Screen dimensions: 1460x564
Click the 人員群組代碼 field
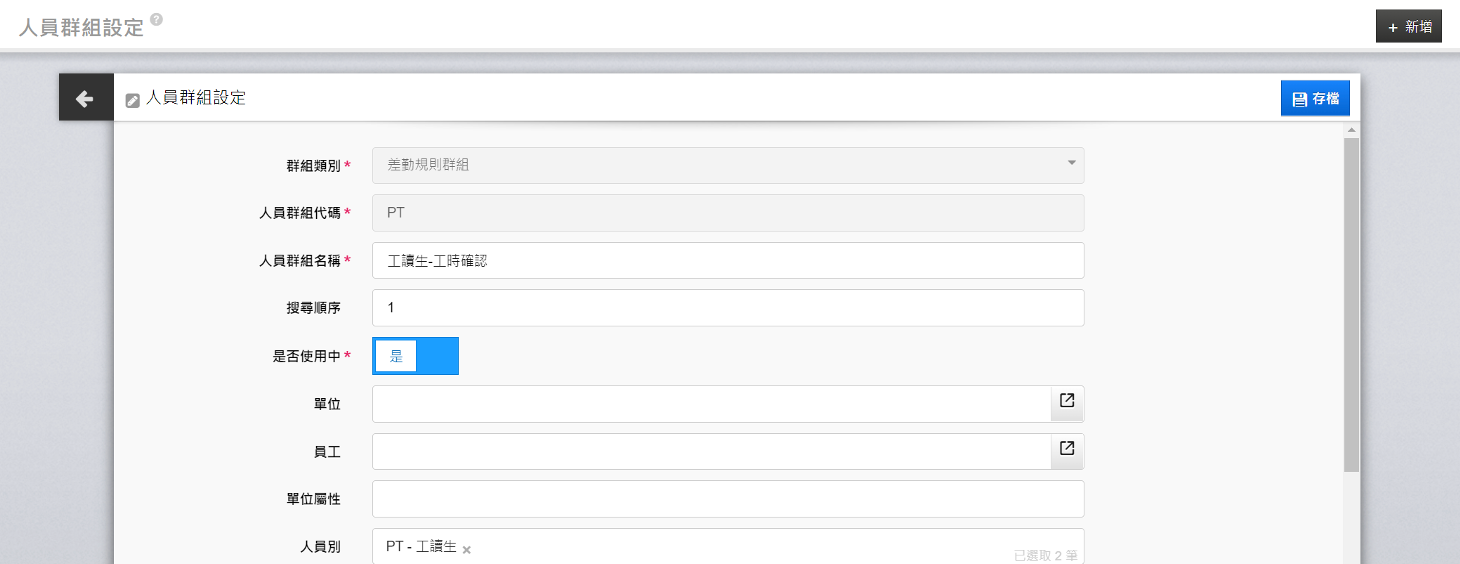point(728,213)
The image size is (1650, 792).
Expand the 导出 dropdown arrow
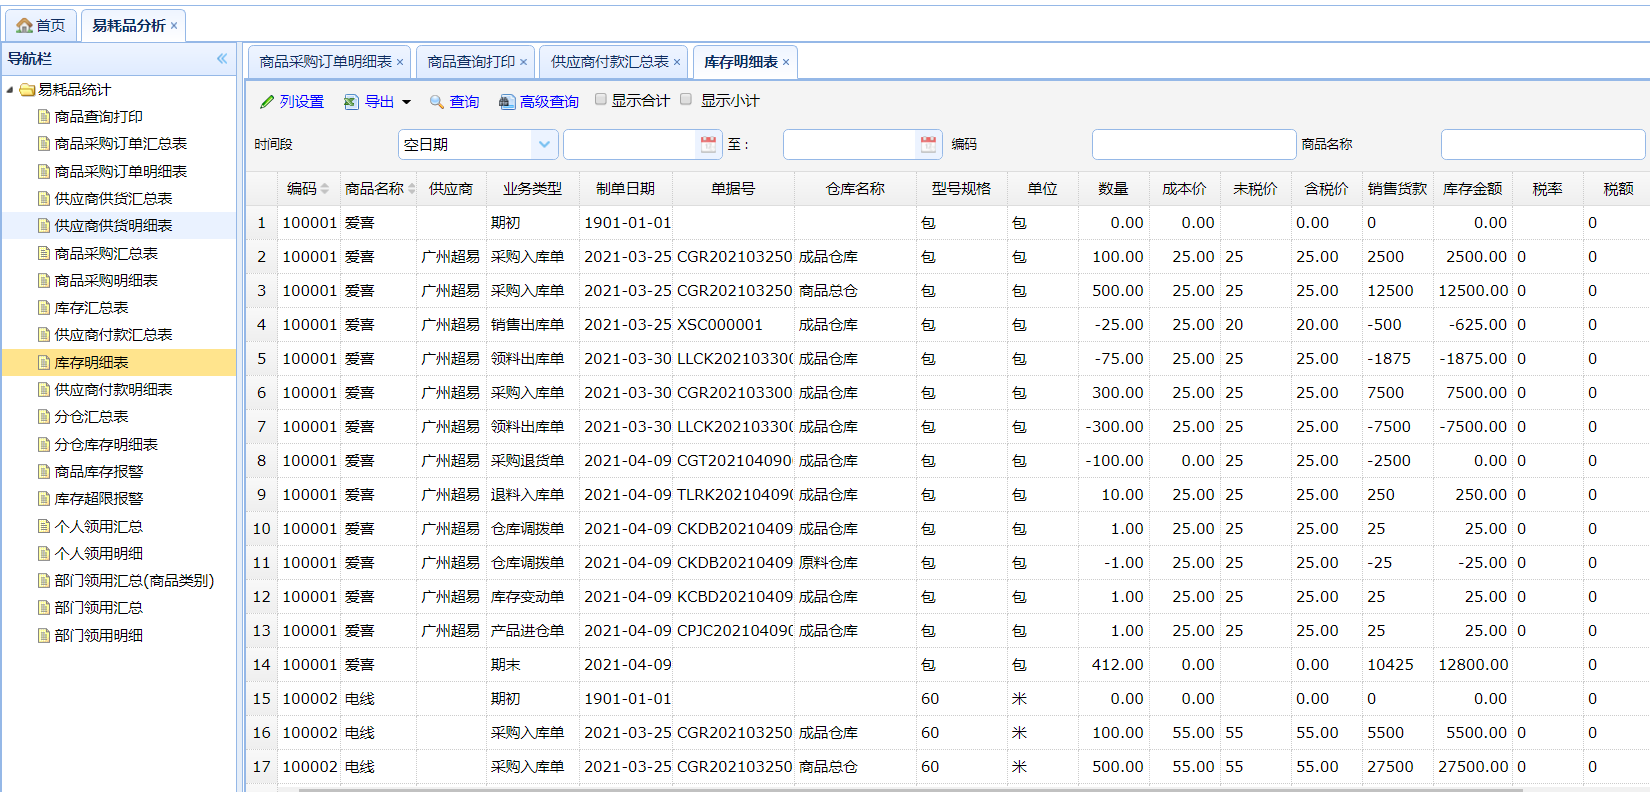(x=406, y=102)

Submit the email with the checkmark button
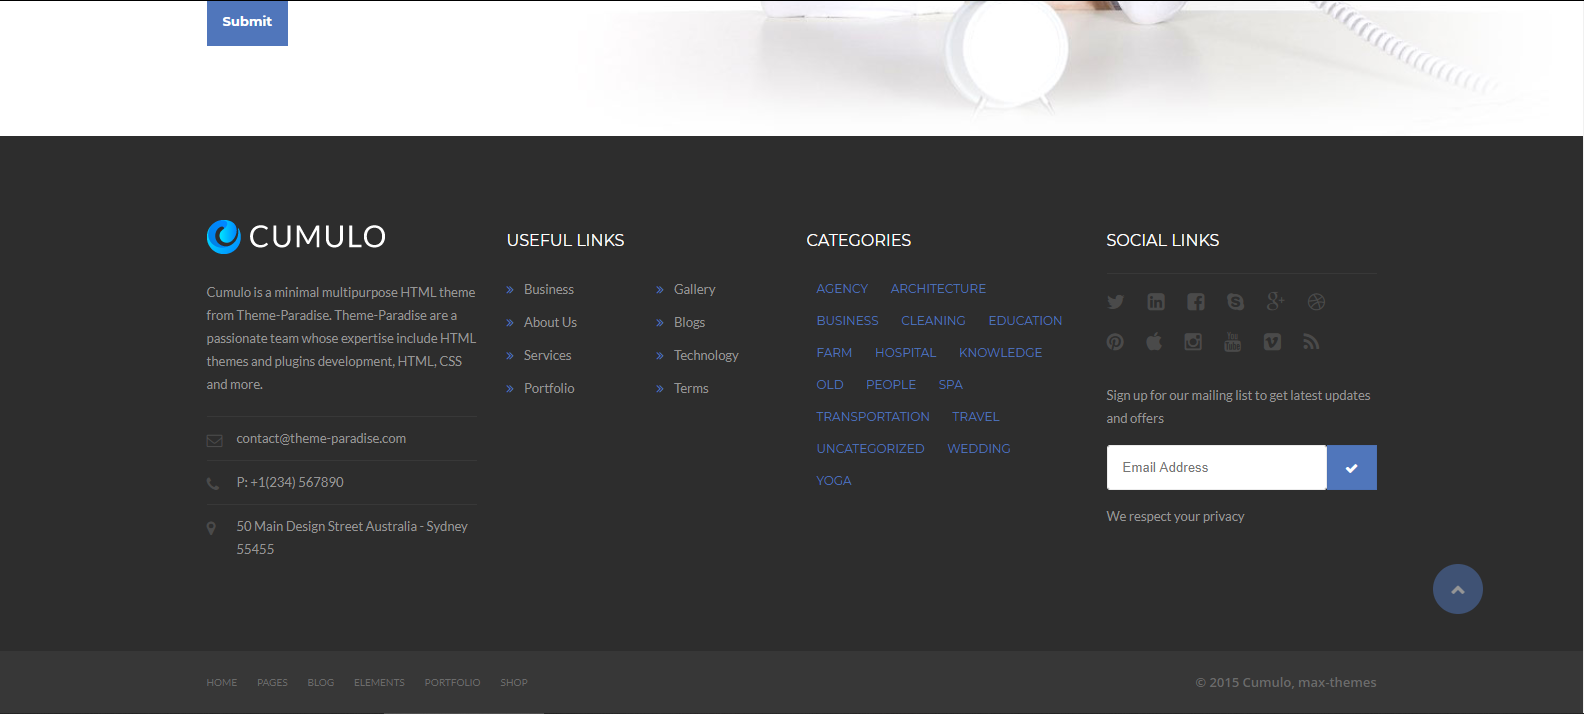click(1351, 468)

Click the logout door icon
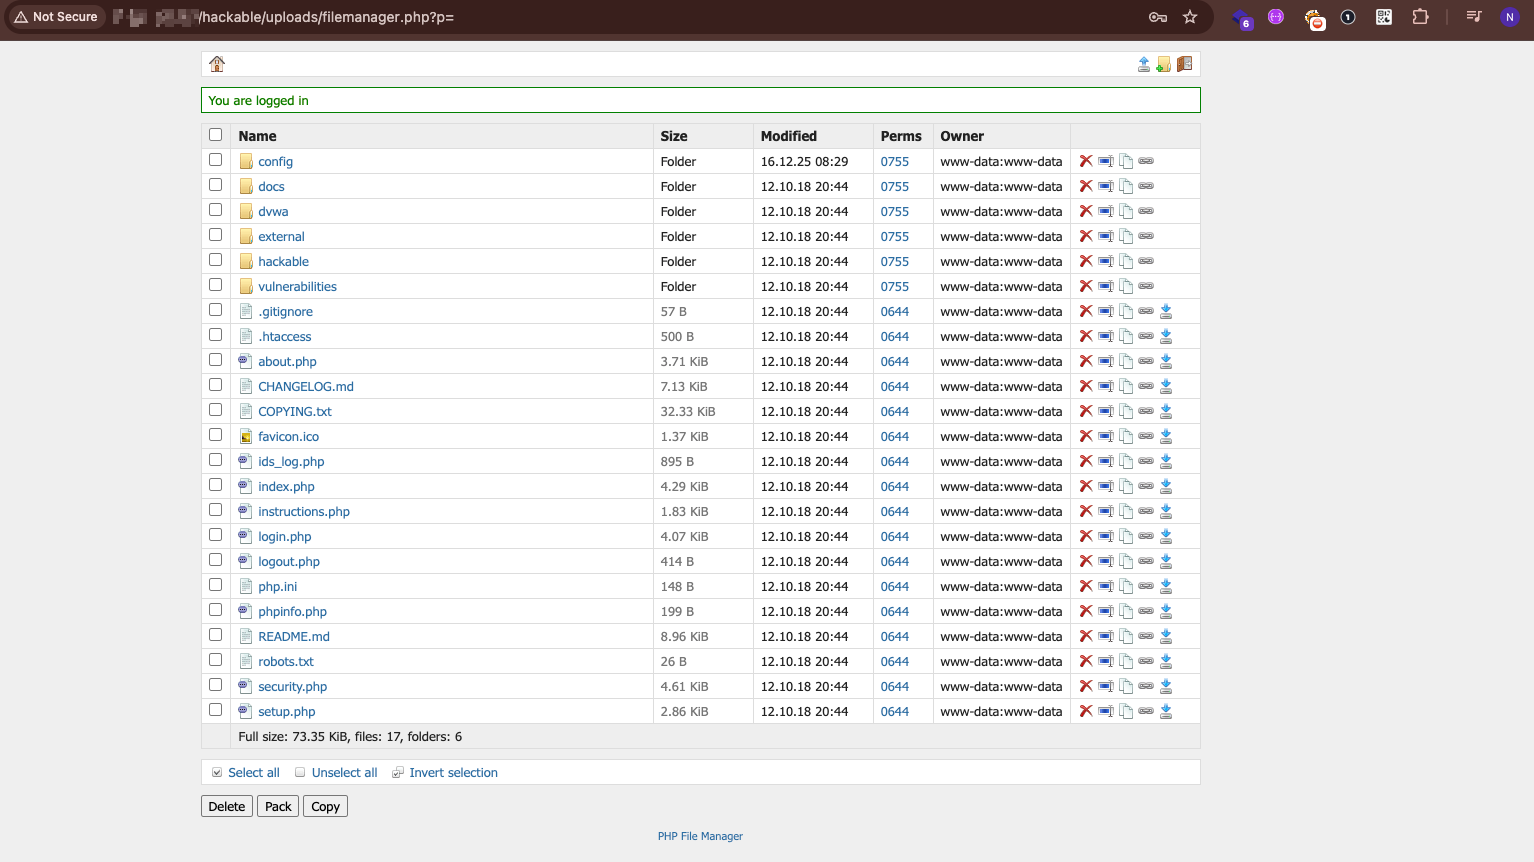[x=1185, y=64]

• **Exercise objective**
Exact copy, no pictures: reproduce every record as it stands.

• **Task answer**
Screen dimensions: 1460x564
Click the 人員群組代碼 field
point(728,213)
The image size is (1650, 792).
Expand the 导出 dropdown arrow
(x=406, y=102)

Submit the email with the checkmark button
click(1351, 468)

Click the logout door icon
[x=1185, y=64]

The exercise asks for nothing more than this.